ガイダンス精霊の説明によると、レベルアップで既存のスキルも機能が増えたそうだ。
<射的>は、”景品生成・配置”の機能が追加された。屋台テント全体を呼び出すと景品棚も設置されるのだが、そこに対価を用意することで、くじ引きと同様に景品が生成され、自動で並ぶようになった。
もう一つ、”コルク銃追加”の機能も加わり、お客用にコルク銃を3丁出せるようになった。これらは俺の意思で性能を制限できるので、「コルク弾しか撃てない」と指定することができる。

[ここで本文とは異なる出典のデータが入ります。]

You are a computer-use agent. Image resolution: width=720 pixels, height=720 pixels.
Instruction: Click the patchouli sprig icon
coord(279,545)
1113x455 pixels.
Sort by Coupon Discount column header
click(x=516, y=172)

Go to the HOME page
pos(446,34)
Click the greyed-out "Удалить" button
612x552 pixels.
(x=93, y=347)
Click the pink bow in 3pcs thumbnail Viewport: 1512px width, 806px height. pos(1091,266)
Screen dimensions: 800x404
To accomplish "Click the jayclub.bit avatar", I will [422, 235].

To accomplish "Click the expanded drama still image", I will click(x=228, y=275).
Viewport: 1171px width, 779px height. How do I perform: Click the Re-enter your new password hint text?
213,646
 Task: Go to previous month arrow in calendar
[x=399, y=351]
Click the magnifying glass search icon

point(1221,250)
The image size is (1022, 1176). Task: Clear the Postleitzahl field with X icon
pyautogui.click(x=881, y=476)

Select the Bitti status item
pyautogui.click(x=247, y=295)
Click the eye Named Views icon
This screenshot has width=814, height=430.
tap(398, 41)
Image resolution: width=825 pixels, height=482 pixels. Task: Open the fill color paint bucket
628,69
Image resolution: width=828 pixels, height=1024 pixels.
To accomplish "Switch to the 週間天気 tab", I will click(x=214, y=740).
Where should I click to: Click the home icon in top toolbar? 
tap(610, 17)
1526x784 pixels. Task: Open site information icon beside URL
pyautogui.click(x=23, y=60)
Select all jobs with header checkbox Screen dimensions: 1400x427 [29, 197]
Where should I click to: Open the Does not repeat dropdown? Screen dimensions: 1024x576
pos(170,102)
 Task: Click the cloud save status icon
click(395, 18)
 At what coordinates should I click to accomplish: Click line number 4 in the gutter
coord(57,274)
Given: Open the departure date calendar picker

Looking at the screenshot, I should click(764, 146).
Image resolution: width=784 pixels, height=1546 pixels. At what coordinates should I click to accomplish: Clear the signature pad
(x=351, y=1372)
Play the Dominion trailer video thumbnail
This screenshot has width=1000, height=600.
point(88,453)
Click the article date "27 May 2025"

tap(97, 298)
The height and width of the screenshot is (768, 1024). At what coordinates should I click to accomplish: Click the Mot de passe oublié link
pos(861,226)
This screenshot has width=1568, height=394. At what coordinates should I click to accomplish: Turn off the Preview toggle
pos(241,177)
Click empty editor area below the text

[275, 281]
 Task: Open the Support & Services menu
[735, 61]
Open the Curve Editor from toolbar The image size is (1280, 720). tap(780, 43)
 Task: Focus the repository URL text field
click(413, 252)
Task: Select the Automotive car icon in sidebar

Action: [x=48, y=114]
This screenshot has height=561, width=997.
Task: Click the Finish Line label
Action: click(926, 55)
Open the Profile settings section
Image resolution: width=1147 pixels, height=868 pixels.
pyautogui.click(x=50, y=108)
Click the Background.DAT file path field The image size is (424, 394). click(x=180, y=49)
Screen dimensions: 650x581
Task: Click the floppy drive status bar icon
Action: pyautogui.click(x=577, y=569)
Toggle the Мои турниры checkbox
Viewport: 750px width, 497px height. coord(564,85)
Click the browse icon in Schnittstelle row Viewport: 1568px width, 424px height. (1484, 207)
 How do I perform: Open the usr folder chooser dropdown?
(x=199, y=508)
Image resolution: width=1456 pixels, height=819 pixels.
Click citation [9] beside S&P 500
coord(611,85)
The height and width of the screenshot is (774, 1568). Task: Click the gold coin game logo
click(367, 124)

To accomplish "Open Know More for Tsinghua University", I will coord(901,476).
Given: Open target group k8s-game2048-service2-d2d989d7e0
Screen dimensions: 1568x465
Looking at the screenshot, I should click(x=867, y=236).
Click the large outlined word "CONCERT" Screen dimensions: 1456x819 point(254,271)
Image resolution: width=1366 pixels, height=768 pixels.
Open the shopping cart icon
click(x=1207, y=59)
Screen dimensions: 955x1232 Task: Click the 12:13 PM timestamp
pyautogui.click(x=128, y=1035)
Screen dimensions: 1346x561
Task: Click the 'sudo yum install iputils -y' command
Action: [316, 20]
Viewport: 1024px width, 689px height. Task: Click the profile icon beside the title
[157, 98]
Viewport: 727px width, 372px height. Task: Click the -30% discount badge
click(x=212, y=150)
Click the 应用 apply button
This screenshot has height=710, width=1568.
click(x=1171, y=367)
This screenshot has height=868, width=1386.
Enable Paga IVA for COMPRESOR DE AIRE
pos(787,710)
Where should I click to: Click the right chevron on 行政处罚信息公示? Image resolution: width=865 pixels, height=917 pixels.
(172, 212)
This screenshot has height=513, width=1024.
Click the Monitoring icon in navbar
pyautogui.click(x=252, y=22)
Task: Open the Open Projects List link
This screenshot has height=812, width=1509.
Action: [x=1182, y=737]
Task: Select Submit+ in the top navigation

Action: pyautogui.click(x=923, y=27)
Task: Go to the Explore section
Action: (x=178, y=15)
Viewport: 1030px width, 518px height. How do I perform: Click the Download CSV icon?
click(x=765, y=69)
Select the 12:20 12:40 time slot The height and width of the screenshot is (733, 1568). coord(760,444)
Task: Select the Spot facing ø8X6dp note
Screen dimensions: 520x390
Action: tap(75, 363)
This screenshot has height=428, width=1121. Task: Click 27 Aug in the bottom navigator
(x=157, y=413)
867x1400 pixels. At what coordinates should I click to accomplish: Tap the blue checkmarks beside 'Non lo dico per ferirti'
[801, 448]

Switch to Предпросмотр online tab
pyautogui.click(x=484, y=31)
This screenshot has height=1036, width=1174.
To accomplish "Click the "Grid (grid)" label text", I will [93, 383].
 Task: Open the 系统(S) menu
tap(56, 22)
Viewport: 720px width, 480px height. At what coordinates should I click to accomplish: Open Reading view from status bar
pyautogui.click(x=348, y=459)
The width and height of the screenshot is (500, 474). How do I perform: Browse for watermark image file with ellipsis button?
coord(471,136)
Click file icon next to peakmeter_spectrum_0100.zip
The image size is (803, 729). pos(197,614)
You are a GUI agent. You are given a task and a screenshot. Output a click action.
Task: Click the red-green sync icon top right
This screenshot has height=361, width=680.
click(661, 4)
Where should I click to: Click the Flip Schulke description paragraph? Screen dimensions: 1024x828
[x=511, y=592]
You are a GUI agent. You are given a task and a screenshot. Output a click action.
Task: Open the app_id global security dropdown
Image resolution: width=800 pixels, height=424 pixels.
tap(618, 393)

<くじ引き>では”景品選択”と”残念賞”が追加された。”景品選択”では、陳列台に出現させる景品を、カタログの中から自分の意思で選べるようになった。今までのランダム選択も併用可能。
”残念賞”は、対価よりもぐっと価値の低い景品が出現し、それをお客に何度渡しても景品陳列台がクリアされないという機能だ。単なるハズレよりもお客が喜ぶだろう。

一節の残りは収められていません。